My guess is that this is an experimental mechanical mock-up for maybe PDP10 or ???
I was a DEC hardware designer for many years and I worked in product support for all Alpha systems my lst years at DEC/Compaq/HP.
From looking at pictures of CPUs of history, chips just did not look like that in the early '70s. Maybe the serial number is a red herring? I'm going with the VAX 9000 suggestion.
The circuits look like texture, because they are not actually doing anything, because the chips are not real. But the Motorola stamp and the heatsink implies that this is a 8xCore CPU. The VAX 9000 did indeed employ such things, and those chips were apparently made by Motorola, and it was presented in 1989, so the idea that this is a mockup for such a multichip unit seems to fit most of the evidence.
So, googling for '"Vax 9000" digital cpu' turn out images like this:
http://hampage.hu/vax/kepek/9000cpu-2.jpg
http://www.computerworld.com/computerworld/records/images/story/27Nvax_vax9000_secondary.jpg
Yeah, it's without a doubt a VAX 9000 CPU mockup.
It's a beautiful thing anyway, and I would love to have it decorate my office. I had a DEC core memory module once, but it got lost. They did many pretty parts, DEC. :-)
Mr Narhi, if you were a DEC design engineer in 70s/early 80s you would have thought that this was alien technology gifted to you. I worked LCG (KA10 to DECsystem20) and knew the ECL technology KL10 intimately and witnessed the demise of Jupiter. I remember when flex bus, ZIF chip socket technology was introduced.
These were custom chips developed for this system. I personally part of the team that troubleshot and did infrared heat tests on these units. We had special fixtures made for R&D that had vacuum mounts for our Oscilloscope probes with needle-like heads. We'd vacuum mount the scope prob near where we wanted to connect- then we had knobs that would adjust the x, y, and z axis of the probe to connect it on the chip pin in which we wanted to see the signal. This all had to be done under a microscope. I had a great time working on these and they brought me to CA to train some people, and I never left.
After that the UK swapped out the VAX9000 installations for two VAX6000s and I took the voluntary redundancy soon after. It was the beginning of the end for Digital- a great Company with superb ethics (sales-people worked in a non-commission environment and were paid salary increases based on customer satisfaction). Digital was number two in turnover in the computer market just behind IBM. It lost its way big-time when the all important CEO and founder couldn't find a successor that understood Engineering and the real market needs. The closest company to Digital in terms of ethical selling today is Cisco and happily they get both the Engineering and market needs spot on.
I am a collector and an educator, and I would like to display a VAX 9000 MCU at the tech fairs I exhibit at.

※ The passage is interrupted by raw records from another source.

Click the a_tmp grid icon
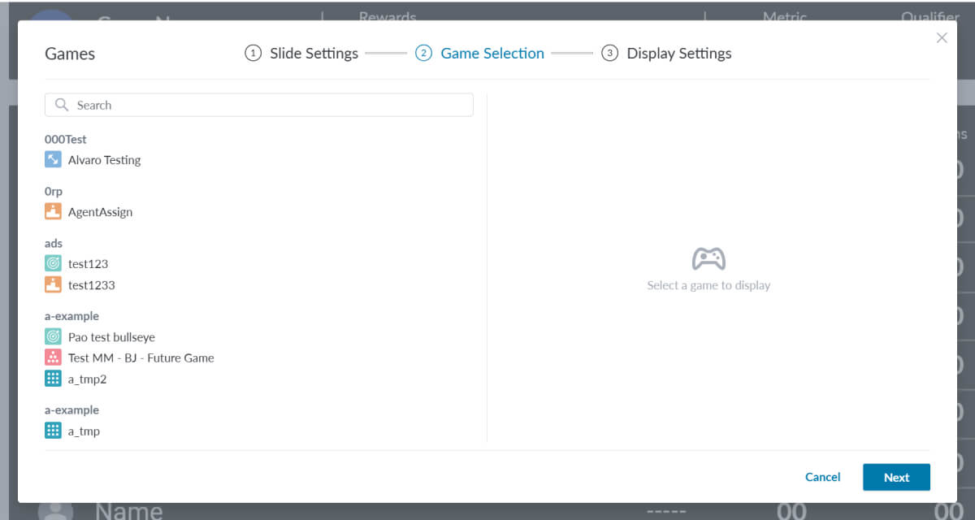This screenshot has width=975, height=520. 53,431
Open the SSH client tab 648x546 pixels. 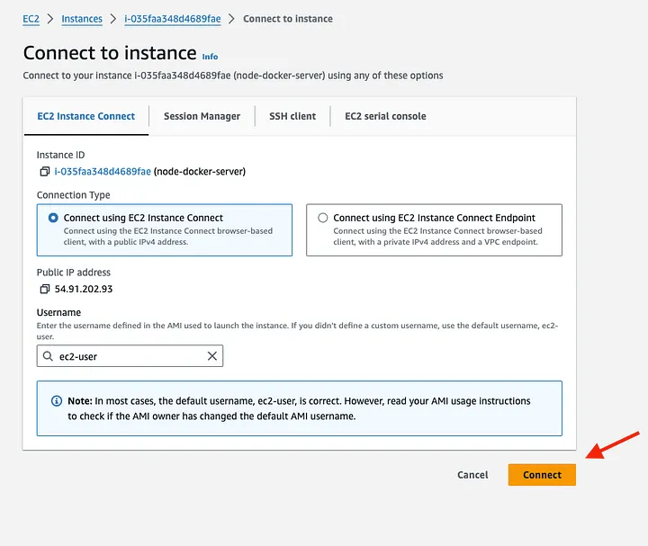(x=293, y=116)
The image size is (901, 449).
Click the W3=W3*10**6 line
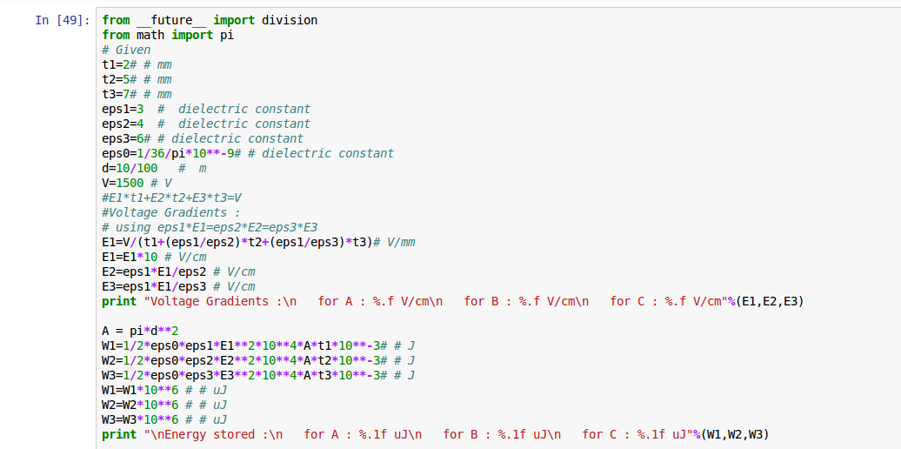point(164,419)
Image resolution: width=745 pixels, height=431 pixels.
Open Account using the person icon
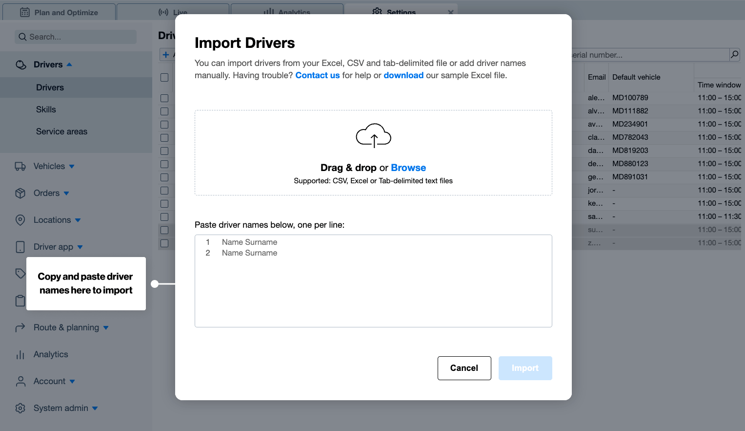point(20,381)
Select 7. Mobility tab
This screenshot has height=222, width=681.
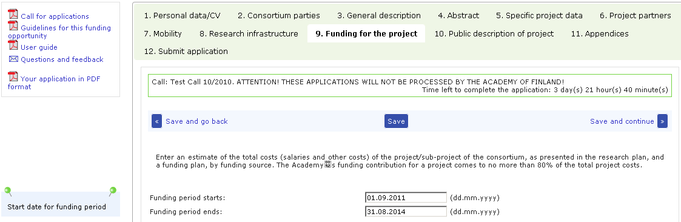[x=163, y=33]
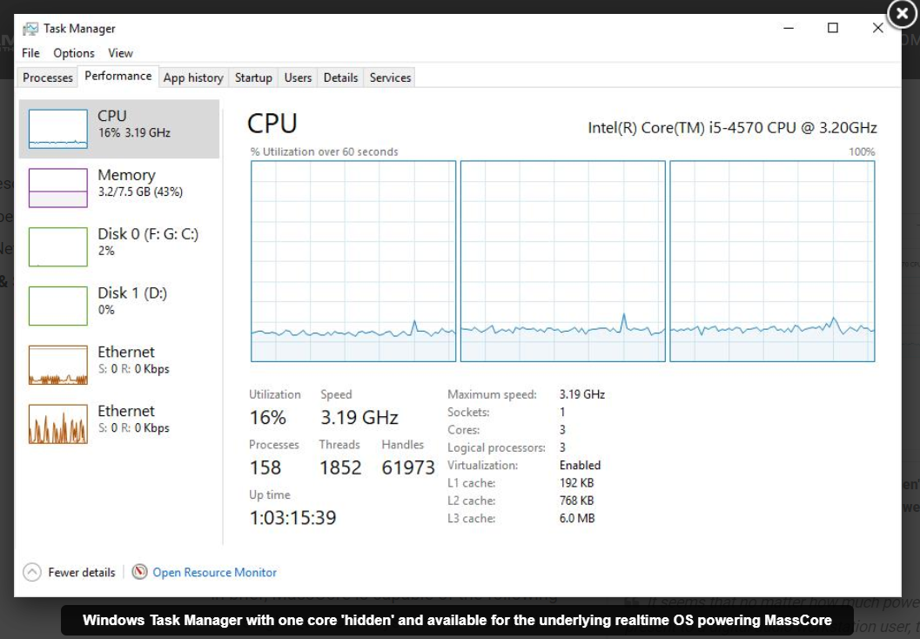Switch to the App history tab
This screenshot has height=639, width=920.
tap(193, 77)
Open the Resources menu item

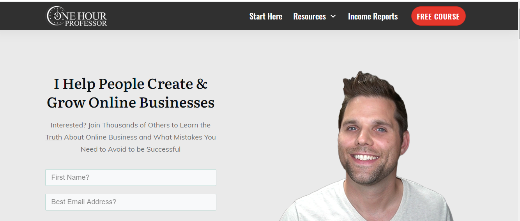pos(310,16)
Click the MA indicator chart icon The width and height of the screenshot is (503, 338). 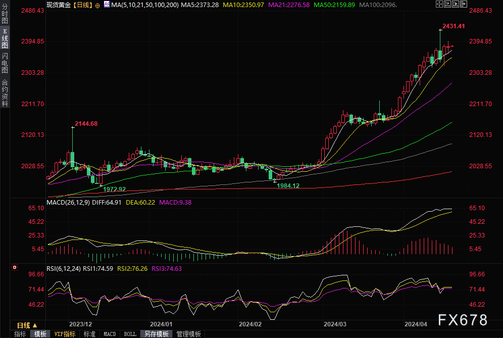(x=106, y=5)
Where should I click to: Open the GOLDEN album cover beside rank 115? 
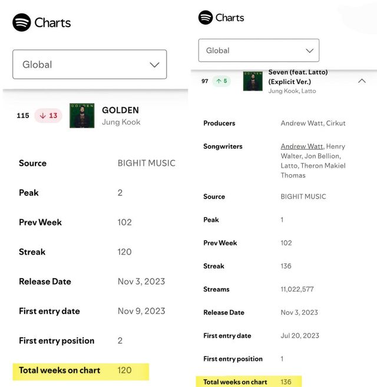click(x=82, y=116)
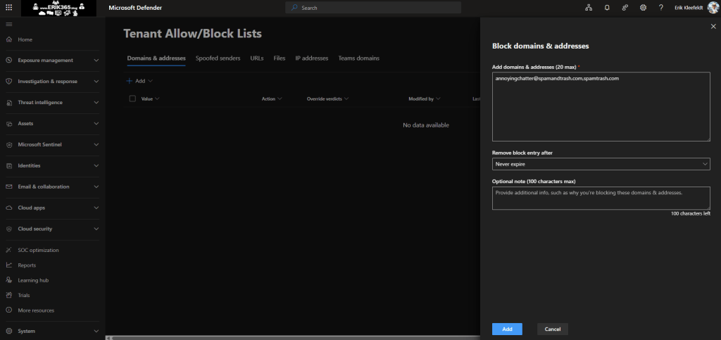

(my goal is to interest kids in educations and careers in technology -- see: makerfaire.com)
Please contact me.
If anyone knows how to contact Glenn: please let him know. Thanks.
BTW, as an interesting aside: I have now collected photos of 9 different VAX 9000 MCUs -- and each one has a different layout of chips from the others!
https://www.ebay.com/itm/302718180833
Ned: I would email you the 9 [now 10!] photos I have found on-line of different VAX 9000 MCUs, in case you'd like to post them here -- but I don't believe I have your email eddress. [or could I post them here myself, with some directions?]